Given task ▸ Extract the entire celebrity-spotting post word for word.

Page ▸
----

Celebrity Spotting: A Lesson in Using Code Phrases

We rode the bus on Saturday with Denis Simpson.  Think you don’t know who that is?  If you’re a Canadian and born before 1990, I guarantee you do.  Remember Polka Dot Door?  Yeah, THAT Denis.  Did you also know he was the original bass vocalist for the Nylons?  Nope, neither did I.

I was 99% sure that it was Denis when he boarded the bus.  So sure in fact that I dared Thomas to call out “Denis!” and see what happened.  Surprisingly he refused.

Before that dare, however, I had to point Denis out to Thomas and ask his opinion about whether or not THAT MIGHT BE DENIS we were riding the bus with, in a surreptitious fashion that would not a) arouse suspicion, or b) make me look like an idiot.

Luckily, during our years here in Vancouver – two of which we spent living in the heart of the downtown peninsula – we have developed a code to deal with just this situation.  And the code is this: Me, looking at Thomas, and saying very gravely, “My bag is heavy.”

That’s it. Every time I spot a celebrity, instead of gesticulating wildly or trying unsuccessfully to talk out of the side of my mouth, I simply turn to Thomas and say, “My bag is heavy.”  Or in this case, “My bag is POSSIBLY heavy,” because I needed a second opinion on the “weight of my bag.”

----

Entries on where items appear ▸
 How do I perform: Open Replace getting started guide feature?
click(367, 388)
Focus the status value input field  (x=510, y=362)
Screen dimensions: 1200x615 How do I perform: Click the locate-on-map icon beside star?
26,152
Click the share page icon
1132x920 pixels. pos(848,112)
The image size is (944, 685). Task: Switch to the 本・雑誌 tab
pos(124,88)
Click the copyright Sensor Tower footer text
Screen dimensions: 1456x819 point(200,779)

----

Answer for this exercise ▸
Celebrity Spotting: A Lesson in Using Code Phrases

We rode the bus on Saturday with Denis Simpson.  Think you don’t know who that is?  If you’re a Canadian and born before 1990, I guarantee you do.  Remember Polka Dot Door?  Yeah, THAT Denis.  Did you also know he was the original bass vocalist for the Nylons?  Nope, neither did I.

I was 99% sure that it was Denis when he boarded the bus.  So sure in fact that I dared Thomas to call out “Denis!” and see what happened.  Surprisingly he refused.

Before that dare, however, I had to point Denis out to Thomas and ask his opinion about whether or not THAT MIGHT BE DENIS we were riding the bus with, in a surreptitious fashion that would not a) arouse suspicion, or b) make me look like an idiot.

Luckily, during our years here in Vancouver – two of which we spent living in the heart of the downtown peninsula – we have developed a code to deal with just this situation.  And the code is this: Me, looking at Thomas, and saying very gravely, “My bag is heavy.”

That’s it. Every time I spot a celebrity, instead of gesticulating wildly or trying unsuccessfully to talk out of the side of my mouth, I simply turn to Thomas and say, “My bag is heavy.”  Or in this case, “My bag is POSSIBLY heavy,” because I needed a second opinion on the “weight of my bag.”